Locally, health care providers are making progress. For instance:

* The Veterans Administration Healthcare Network Upstate New York, which includes the medical center in Buffalo, was named among the 100 "Most Wired Hospitals" for 2006 by the American Hospital Association's Hospitals & Health Networks magazine.

* A group of regional health care organizations formed the Western New York Clinical Information Exchange and combined $3.5 million with a matching grant from the state to lay the foundation for a system that will allow them to exchange digitized information, including online prescribing.

* The Catholic Health System is making headway on a multiphase, multimillion-dollar project with Siemens Medical Solutions to install electronic medical records at its facilities, while offering a $350-a-month subsidy to affiliated private physicians who transition to electronic health records.

* Roswell Park Cancer Institute has earmarked $14 million over the next four years to expand its efforts that will soon allow physicians to order treatments by computer rather than by paper. I t's not as simple as installing a piece of software, as you would on a home computer.
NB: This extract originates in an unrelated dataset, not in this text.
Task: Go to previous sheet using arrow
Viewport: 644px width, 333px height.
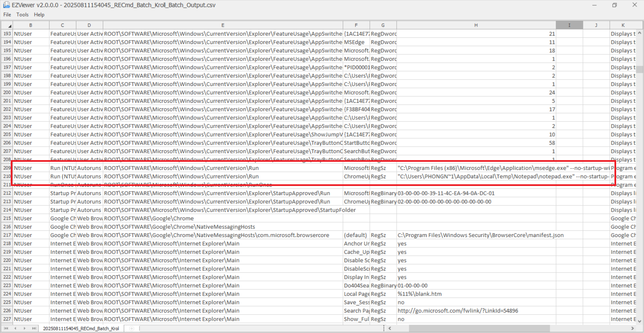Action: click(x=15, y=328)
For example, a doctor may give a treatment order on paper to a nurse, who transmits it to the pharmacy, which sends the medication to the proper floor in the hospital. With the computer, the doctor's order goes directly to the pharmacist. That's simpler, but it also means new work processes must be devised to ensure that the nursing staff or the next physician to care for the patient knows what has been ordered.

Now, multiply that countless times within all the departments in just one hospital, or across large hospital networks connected to health insurers, researchers and others.

"The challenge of the electronic medical record is making sure we get the right information to the right departments," said Dr. Michael Galang, chief medical information officer at the Catholic Health System.

Moreover, while there are advantages to doctors inputting computerized notes about patients instead of using dictation, the electronic records must be carefully designed so that they record exactly what a doctor meant and can be universally understood by others.

"You have to preserve the quality of a physician's documentation and the physicians' practices," said Dr. Judy Smith, medical director at the cancer center, which is moving toward using templates that can adequately structure the physicians' documentation of patient information.

On a smaller scale, the electronic medical record helps private doctors like Vazquez to lower costs, increase revenue and raise quality.

At his Niagara Street practice, patient information goes directly into the computer at check-in, with data filled into a standard form to reduce the chance of errors and incomplete material. Vazquez and his nurse practitioners type patient notes into handheld digital devices that include common treatment guidelines, such as for asthma and diabetes. Before Vazquez asks a question, he can glance at a list of suggested medications and any potential drug interactions based on that patient's medical history.

He's also combined his electronic medical record with software that automatically calls patients to remind them of appointments, delinquent accounts and with reminders to make arrangements for such tests as colonoscopies.

"Medicine today is high volume. We're all like mice running around that wheel in a cage," Vazquez said. "With the computer, you're able to get off the wheel and take a look around. It covers you."